** Aim of the exercise **
Range to output from the entries below: the line containing "Hollywood (180, 118)" through the line containing "[OMG 3Q 9 tuổi: Chị". Set it down exactly, ends included, nothing else.

Records from a data source
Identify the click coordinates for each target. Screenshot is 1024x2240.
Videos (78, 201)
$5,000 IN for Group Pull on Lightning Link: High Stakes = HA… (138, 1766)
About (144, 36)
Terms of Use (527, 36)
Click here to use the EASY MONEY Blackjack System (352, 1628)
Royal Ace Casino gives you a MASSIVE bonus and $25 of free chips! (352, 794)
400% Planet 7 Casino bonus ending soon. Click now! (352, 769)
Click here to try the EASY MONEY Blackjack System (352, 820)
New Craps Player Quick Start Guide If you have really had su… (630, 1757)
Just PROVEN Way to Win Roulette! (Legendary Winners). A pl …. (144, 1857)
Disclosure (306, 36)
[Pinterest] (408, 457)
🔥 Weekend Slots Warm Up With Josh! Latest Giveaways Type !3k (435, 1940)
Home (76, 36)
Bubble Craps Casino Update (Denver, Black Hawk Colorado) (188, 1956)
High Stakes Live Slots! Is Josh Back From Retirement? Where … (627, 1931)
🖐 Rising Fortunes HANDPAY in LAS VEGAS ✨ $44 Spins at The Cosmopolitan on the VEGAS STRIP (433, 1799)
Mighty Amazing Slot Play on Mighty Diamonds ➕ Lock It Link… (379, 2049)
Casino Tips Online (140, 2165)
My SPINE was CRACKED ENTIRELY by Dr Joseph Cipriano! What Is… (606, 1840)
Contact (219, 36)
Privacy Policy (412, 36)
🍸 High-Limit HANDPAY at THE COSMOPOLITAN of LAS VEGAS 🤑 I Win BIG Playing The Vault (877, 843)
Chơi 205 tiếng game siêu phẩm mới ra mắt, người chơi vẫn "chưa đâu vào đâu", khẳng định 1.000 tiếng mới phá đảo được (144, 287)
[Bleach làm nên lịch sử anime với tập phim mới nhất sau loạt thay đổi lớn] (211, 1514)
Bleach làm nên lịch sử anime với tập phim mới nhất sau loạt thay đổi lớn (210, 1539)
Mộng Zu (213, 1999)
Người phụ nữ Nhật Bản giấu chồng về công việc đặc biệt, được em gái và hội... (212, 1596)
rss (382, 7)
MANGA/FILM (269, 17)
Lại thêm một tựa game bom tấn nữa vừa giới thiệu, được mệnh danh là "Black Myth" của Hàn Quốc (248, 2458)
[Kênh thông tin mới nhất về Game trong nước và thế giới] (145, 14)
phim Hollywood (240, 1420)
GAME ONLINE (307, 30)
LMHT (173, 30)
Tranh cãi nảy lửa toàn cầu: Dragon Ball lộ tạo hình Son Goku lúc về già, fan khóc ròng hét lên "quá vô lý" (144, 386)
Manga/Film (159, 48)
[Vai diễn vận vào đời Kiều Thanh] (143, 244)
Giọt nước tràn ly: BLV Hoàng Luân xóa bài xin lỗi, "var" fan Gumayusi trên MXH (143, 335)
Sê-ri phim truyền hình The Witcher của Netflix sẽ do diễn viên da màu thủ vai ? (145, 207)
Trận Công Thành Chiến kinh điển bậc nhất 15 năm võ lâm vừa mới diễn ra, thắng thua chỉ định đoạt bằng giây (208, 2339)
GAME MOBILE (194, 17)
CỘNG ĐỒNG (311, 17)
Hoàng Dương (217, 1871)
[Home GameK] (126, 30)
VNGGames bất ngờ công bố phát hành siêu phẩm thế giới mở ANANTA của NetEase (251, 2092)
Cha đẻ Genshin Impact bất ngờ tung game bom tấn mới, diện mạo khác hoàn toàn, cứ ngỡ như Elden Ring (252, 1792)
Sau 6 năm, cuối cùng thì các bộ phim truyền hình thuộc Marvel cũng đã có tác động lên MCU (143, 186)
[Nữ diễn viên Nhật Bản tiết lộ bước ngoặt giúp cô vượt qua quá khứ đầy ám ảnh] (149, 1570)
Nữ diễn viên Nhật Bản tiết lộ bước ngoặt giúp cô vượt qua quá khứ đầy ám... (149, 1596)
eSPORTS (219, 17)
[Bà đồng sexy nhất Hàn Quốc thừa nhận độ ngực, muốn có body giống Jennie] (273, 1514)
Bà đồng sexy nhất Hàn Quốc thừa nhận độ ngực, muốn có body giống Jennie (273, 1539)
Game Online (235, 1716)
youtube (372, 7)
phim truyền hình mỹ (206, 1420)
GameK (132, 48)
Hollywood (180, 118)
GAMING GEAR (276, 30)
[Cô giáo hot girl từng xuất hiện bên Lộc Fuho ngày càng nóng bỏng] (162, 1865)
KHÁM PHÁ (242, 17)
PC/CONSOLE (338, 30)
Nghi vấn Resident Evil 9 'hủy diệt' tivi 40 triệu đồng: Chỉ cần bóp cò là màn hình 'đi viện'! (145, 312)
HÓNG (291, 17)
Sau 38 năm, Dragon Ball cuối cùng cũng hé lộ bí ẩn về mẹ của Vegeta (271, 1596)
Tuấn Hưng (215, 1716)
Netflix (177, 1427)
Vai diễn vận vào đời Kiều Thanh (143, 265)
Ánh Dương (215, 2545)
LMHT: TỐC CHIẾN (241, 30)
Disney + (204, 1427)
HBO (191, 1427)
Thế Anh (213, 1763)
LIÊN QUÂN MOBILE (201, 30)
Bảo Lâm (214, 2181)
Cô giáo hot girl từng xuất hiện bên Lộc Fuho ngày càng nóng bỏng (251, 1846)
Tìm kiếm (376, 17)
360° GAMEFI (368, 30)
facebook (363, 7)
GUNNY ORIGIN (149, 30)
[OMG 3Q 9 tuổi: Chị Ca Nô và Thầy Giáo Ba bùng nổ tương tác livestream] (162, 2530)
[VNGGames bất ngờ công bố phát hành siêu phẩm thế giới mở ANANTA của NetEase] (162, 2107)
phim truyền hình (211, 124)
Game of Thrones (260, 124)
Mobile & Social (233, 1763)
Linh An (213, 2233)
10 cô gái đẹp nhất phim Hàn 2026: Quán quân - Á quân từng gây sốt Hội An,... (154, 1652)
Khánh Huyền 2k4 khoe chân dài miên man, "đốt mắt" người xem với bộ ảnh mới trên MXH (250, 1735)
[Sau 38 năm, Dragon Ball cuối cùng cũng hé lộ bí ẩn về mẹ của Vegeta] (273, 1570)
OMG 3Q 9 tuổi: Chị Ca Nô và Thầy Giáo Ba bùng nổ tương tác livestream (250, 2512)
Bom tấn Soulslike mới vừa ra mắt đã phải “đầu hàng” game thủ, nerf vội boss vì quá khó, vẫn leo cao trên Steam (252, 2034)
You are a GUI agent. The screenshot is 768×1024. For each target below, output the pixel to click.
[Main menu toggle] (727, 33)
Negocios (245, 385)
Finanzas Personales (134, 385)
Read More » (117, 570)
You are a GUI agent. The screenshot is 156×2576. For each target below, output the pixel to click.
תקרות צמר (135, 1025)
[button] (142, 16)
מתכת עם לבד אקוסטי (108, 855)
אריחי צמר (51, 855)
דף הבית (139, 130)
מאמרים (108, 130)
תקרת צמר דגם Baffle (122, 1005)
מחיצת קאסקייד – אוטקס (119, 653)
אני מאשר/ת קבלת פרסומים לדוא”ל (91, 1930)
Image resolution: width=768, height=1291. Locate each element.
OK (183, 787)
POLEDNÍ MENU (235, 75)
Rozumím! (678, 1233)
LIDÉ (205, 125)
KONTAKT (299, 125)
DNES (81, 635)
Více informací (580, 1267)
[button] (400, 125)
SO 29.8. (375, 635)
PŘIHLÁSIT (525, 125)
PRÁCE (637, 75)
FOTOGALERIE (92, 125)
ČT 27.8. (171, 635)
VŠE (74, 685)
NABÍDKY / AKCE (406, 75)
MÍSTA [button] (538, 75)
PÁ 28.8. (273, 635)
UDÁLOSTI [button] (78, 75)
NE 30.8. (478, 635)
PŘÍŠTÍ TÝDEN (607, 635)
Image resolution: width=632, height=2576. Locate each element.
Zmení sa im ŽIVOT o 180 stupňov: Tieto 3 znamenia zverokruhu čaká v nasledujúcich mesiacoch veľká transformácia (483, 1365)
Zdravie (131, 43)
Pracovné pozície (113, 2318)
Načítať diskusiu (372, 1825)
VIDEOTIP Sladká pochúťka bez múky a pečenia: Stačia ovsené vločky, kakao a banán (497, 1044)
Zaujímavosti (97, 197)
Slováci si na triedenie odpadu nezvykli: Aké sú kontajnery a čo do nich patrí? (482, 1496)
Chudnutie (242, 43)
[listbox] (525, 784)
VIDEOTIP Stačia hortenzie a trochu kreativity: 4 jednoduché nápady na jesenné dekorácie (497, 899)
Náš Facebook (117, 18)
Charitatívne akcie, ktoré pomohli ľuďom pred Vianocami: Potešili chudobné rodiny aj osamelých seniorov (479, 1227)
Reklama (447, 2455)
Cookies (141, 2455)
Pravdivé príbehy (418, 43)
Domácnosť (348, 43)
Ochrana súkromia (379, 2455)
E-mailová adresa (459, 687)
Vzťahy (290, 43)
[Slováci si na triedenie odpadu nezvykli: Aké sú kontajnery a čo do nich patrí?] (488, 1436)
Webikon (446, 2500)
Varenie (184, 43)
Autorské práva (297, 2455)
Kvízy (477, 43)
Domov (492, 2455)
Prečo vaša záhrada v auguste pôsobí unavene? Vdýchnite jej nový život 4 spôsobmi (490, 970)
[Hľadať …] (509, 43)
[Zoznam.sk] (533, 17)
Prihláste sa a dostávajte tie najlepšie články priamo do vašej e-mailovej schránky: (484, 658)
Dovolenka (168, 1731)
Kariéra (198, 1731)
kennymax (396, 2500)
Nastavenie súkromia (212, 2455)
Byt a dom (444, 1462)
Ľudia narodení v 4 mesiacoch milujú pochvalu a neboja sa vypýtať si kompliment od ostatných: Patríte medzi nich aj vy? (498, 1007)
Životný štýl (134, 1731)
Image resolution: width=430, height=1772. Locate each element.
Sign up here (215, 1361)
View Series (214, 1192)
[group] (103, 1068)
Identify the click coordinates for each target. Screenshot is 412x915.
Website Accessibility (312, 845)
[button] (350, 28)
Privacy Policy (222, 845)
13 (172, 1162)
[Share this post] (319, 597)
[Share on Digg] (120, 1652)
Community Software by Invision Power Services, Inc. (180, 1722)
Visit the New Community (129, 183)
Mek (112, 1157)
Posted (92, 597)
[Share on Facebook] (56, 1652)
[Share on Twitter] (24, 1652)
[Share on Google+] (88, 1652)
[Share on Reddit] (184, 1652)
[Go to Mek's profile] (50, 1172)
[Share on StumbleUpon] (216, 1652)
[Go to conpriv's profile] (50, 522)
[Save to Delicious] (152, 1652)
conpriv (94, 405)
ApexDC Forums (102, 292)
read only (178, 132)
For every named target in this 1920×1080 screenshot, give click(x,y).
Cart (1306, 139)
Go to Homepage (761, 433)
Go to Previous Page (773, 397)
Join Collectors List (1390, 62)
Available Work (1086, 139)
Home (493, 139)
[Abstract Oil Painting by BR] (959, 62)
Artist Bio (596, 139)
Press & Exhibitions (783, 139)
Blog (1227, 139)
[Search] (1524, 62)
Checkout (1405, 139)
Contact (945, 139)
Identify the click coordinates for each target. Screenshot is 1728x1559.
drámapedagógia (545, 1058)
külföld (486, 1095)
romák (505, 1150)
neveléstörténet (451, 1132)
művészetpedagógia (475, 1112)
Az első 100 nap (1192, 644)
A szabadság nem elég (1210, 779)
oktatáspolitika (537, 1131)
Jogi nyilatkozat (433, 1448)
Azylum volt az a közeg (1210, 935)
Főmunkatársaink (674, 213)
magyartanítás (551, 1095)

** Result **
Hollywood (180, 118)
GAMING GEAR (276, 30)
[Cô giáo hot girl từng xuất hiện bên Lộc Fuho ngày càng nóng bỏng] (162, 1865)
KHÁM PHÁ (242, 17)
PC/CONSOLE (338, 30)
Nghi vấn Resident Evil 9 'hủy diệt' tivi 40 triệu đồng: Chỉ cần bóp cò là màn hình 'đi viện'! (145, 312)
HÓNG (291, 17)
Sau 38 năm, Dragon Ball cuối cùng cũng hé lộ bí ẩn về mẹ của Vegeta (271, 1596)
Tuấn Hưng (215, 1716)
Netflix (177, 1427)
Vai diễn vận vào đời Kiều Thanh (143, 265)
Ánh Dương (215, 2545)
LMHT: TỐC CHIẾN (241, 30)
Disney + (204, 1427)
HBO (191, 1427)
Thế Anh (213, 1763)
LIÊN QUÂN MOBILE (201, 30)
Bảo Lâm (214, 2181)
Cô giáo hot girl từng xuất hiện bên Lộc Fuho ngày càng nóng bỏng (251, 1846)
Tìm kiếm (376, 17)
360° GAMEFI (368, 30)
facebook (363, 7)
GUNNY ORIGIN (149, 30)
[OMG 3Q 9 tuổi: Chị Ca Nô và Thầy Giáo Ba bùng nổ tương tác livestream] (162, 2530)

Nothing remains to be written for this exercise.